## Data shown
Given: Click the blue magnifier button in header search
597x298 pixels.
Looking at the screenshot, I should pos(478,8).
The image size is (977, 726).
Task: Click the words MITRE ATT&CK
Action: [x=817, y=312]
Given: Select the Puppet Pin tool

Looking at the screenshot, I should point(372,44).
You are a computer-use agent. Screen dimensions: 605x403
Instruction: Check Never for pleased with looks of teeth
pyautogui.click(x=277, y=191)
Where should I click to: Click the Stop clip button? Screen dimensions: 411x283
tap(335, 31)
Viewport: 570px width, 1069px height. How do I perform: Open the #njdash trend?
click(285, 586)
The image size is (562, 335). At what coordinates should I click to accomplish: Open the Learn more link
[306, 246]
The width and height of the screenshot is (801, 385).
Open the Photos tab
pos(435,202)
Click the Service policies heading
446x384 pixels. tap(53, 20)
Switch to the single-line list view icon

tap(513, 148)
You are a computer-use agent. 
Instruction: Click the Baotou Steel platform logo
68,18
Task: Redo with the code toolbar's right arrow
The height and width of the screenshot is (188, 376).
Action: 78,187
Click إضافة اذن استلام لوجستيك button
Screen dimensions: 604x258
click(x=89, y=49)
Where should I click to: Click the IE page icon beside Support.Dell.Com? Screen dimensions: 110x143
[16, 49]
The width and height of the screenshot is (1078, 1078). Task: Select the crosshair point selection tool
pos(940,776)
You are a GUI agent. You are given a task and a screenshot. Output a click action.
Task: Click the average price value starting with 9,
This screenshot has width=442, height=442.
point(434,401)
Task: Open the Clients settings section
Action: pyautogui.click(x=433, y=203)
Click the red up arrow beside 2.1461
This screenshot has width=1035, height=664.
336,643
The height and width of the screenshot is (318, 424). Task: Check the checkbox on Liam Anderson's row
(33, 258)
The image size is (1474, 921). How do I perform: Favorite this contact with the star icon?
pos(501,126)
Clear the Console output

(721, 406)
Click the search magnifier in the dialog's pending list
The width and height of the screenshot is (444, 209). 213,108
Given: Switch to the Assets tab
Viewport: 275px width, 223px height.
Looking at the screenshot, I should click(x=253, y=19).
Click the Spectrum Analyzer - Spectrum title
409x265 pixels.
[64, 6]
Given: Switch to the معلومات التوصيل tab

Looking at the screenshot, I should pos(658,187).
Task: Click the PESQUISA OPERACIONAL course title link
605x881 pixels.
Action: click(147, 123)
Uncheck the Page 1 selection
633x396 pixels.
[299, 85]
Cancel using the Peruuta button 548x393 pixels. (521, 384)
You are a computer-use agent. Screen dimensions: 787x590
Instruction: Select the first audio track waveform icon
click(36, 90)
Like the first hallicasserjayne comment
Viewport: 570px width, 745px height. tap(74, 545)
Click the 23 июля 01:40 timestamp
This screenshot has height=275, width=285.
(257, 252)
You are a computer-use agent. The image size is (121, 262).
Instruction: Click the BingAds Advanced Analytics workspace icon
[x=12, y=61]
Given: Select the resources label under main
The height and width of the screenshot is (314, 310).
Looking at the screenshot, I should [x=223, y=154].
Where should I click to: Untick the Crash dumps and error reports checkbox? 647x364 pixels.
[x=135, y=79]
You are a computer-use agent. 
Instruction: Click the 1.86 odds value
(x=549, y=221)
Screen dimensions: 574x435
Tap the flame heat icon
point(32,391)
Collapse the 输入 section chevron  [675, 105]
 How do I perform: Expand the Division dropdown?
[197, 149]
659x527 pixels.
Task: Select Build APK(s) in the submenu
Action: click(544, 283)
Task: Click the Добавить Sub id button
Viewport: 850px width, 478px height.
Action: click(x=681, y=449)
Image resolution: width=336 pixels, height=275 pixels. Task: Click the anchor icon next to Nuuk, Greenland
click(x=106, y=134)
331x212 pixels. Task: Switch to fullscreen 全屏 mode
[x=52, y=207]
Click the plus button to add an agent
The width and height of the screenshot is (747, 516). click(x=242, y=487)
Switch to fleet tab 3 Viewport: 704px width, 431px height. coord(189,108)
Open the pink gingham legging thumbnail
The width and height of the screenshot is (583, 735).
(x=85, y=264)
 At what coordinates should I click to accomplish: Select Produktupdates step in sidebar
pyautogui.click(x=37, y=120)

## About this exercise
From the listing above, copy every line that includes the word "computer".

## Written answer
You are a computer-use agent. Screen dimensions: 605x403
You are a computer-use agent. 
You are a computer-use agent. Screen dimensions: 787x590
You are a computer-use agent. The image size is (121, 262).
You are a computer-use agent. 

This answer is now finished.